Monday, October 1, 2012

Blatter Scolds Pieth

Sepp Blatter, FIFA president, was apparently not happy with the recent remarks made by Mark Pieth at the EASM in Aalborg, Denmark. Graham Dunbar reports (see also World Football Insider):
Criticized on all sides after a series of scandals, FIFA's executive committee members should not be publicly targeted by the governing body's anti-corruption advisers, President Sepp Blatter said Friday.

Blatter said at a news conference that a reform drive was working and restoring FIFA's credibility. He renewed FIFA's call for world soccer to fight match-fixing and illegal betting, and added the body would seek to protect players who reported attempts to fix games.

"We are not a corrupt, or a mafia organization," he said. "It is always a question of perception and the question of reality. We are in a good mood and in a good moment, and I am sure that we will be able to succeed."

Blatter said he met the expert panel led by Mark Pieth on Thursday and corrected remarks the Swiss law professor made in Denmark last week.

Pieth had told a sports governance conference that "older" FIFA elected officials were resisting the reform proposals that Blatter invited his group to propose after bribery and vote-buying allegations damaged soccer's governing body.

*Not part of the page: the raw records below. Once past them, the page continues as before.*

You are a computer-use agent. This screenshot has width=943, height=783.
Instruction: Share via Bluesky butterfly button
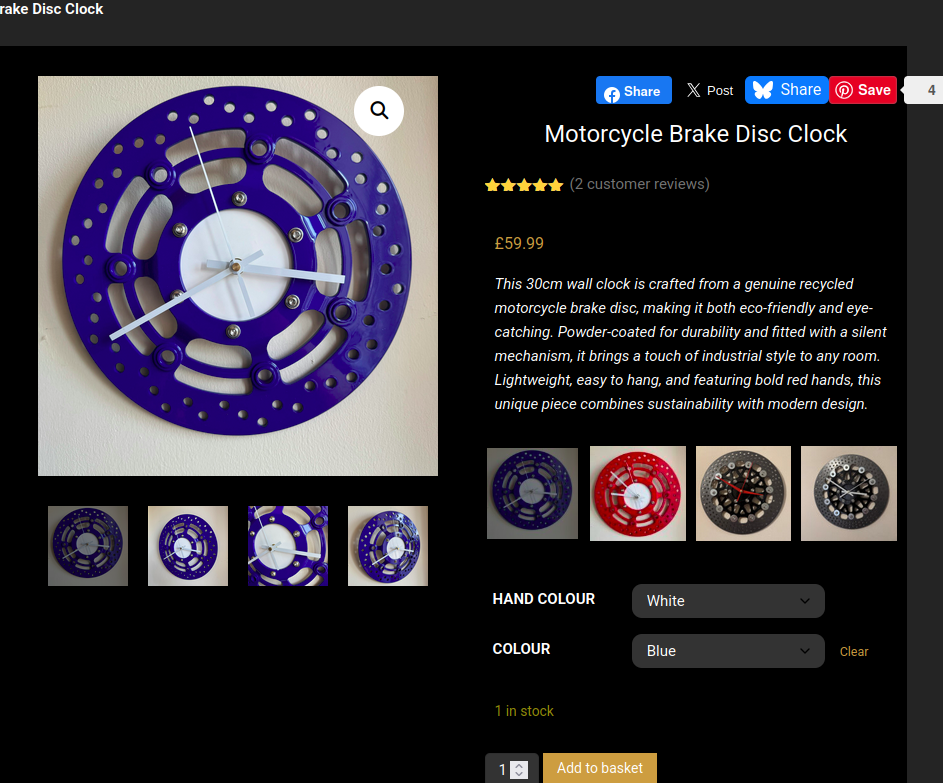pos(787,90)
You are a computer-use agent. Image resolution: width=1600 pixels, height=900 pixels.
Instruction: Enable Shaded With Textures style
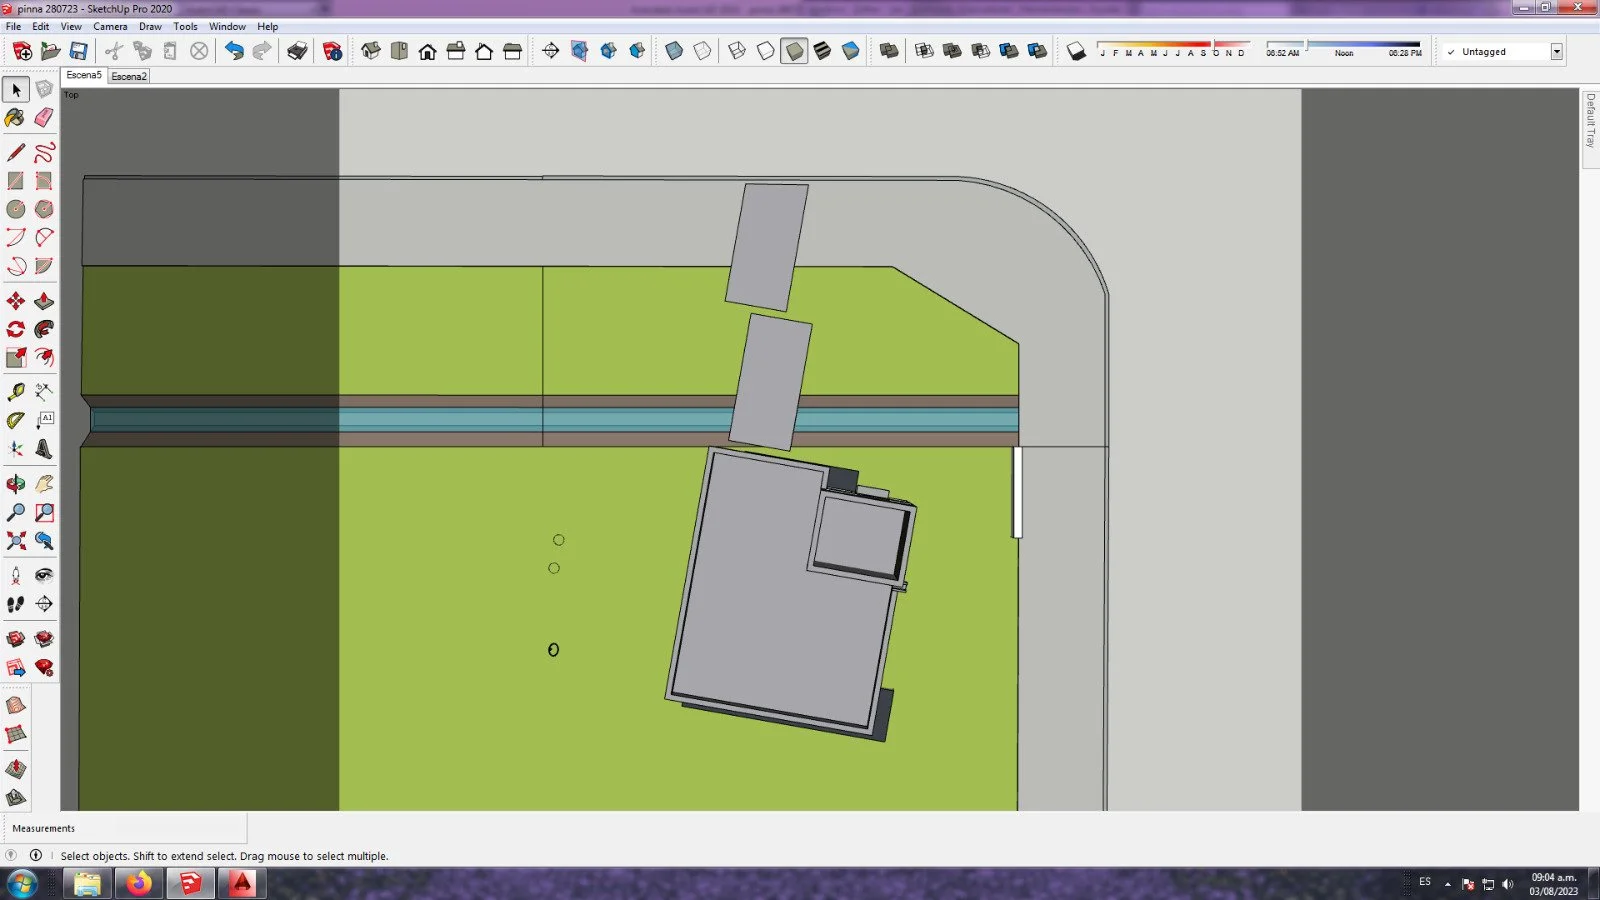pyautogui.click(x=822, y=51)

Blatter said several colleagues objected to the criticism when they discussed his reform mission Friday.

"They were not happy about some declarations made by this independent committee or other officials involved there," the FIFA president told reporters, insisting: "There is no opposition in the FIFA executive committee towards the reform process."
Mark Pieth, who strongly defended Blatter in his remarks in Aalborg, has not responded to the rebuke.